◆ PROBLEM STATEMENT ◆
Write out the full set of records exactly. Any pictures in them do not belong in the copy.

-- INFORMATION GIVEN follows --

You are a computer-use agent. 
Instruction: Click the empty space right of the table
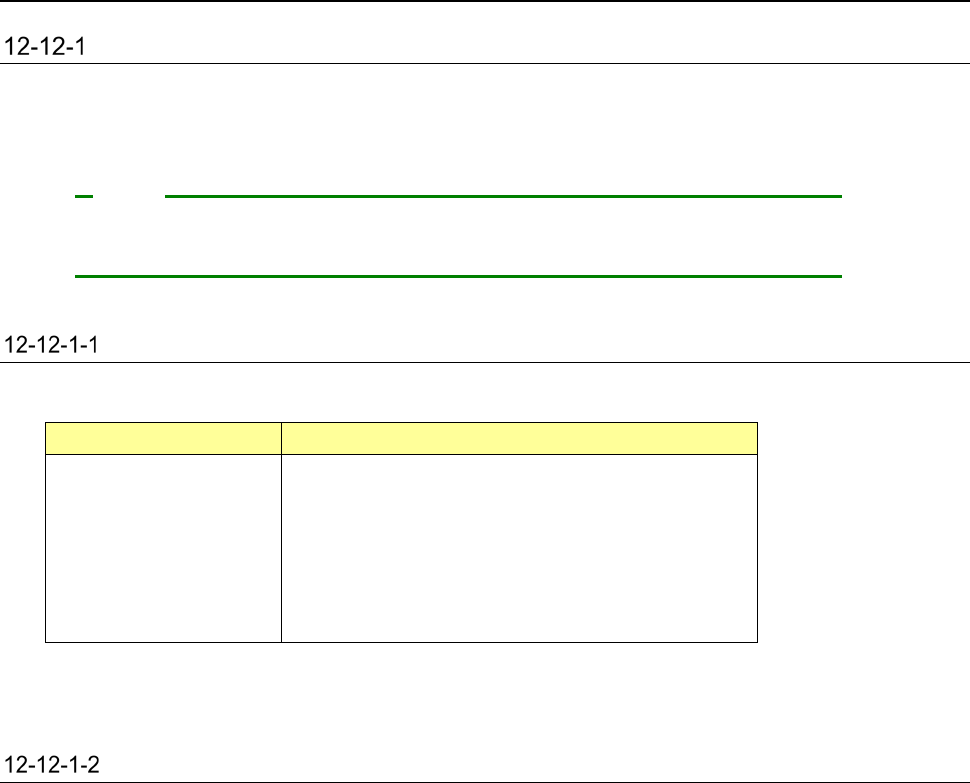860,530
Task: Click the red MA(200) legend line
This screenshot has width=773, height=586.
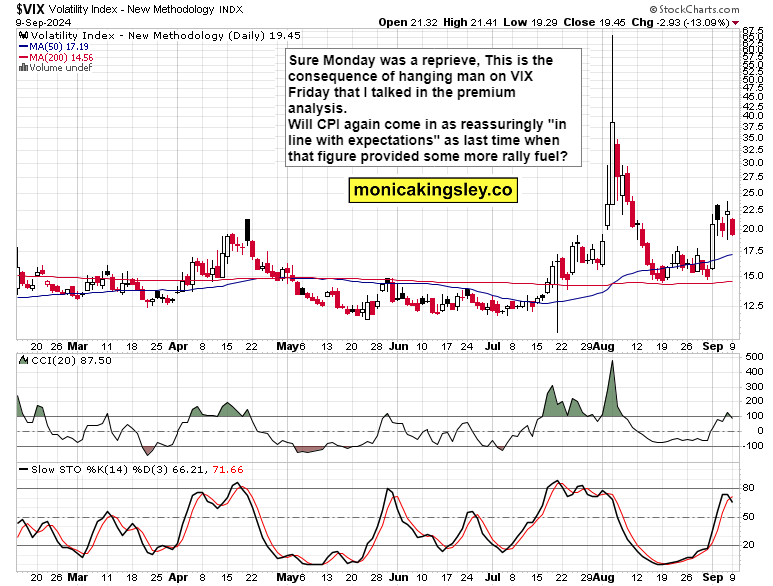Action: pyautogui.click(x=24, y=58)
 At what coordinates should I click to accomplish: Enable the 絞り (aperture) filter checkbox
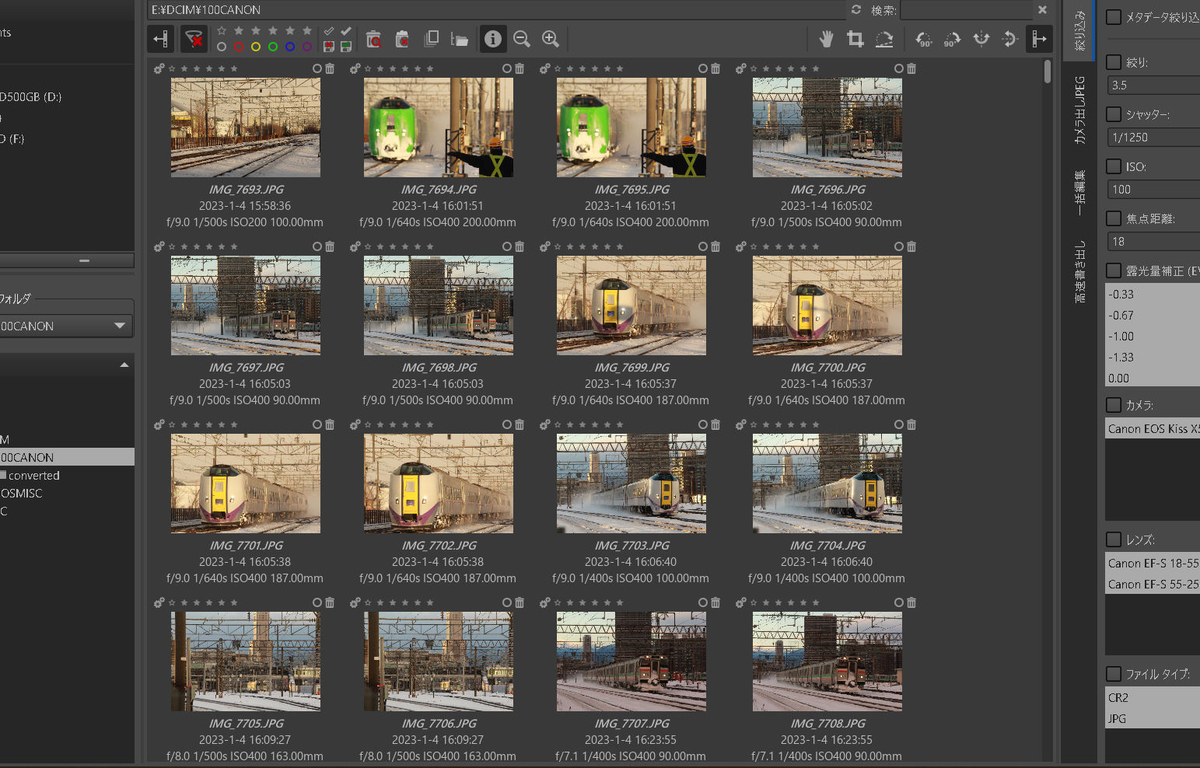click(1114, 62)
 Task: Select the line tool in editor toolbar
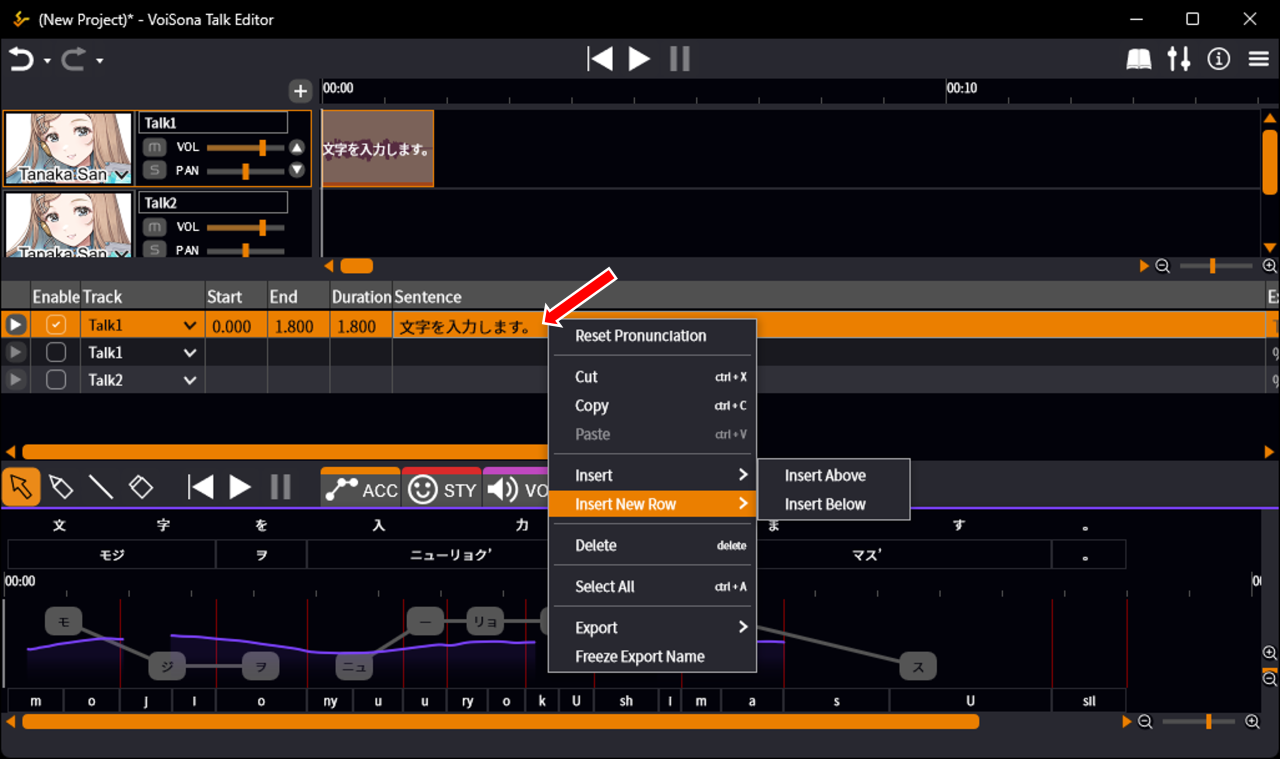[x=101, y=487]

-- INFORMATION GIVEN concluded --

◆ TASK ANSWER ◆
You are a computer-use agent. 
Instruction: Click the empty space right of the table
860,530
Task: Click the red MA(200) legend line
This screenshot has width=773, height=586.
Action: pyautogui.click(x=24, y=58)
 At what coordinates should I click to accomplish: Enable the 絞り (aperture) filter checkbox
click(1114, 62)
 Task: Select the line tool in editor toolbar
[x=101, y=487]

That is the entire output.